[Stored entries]
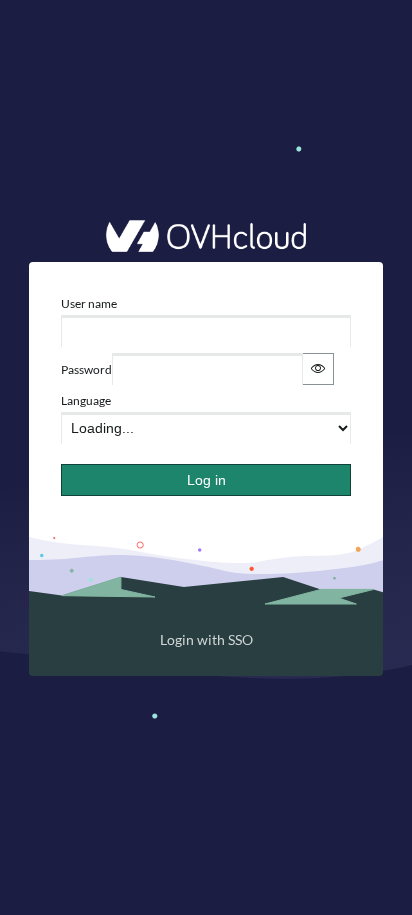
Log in (206, 480)
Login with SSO (206, 639)
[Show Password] (318, 369)
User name (89, 303)
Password (86, 369)
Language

◆ **What this task involves**
Skip the images and set down the rest of the data unchanged.

◆ **The completed task**
Log in (206, 480)
Login with SSO (206, 639)
[Show Password] (318, 369)
User name (89, 303)
Password (86, 369)
Language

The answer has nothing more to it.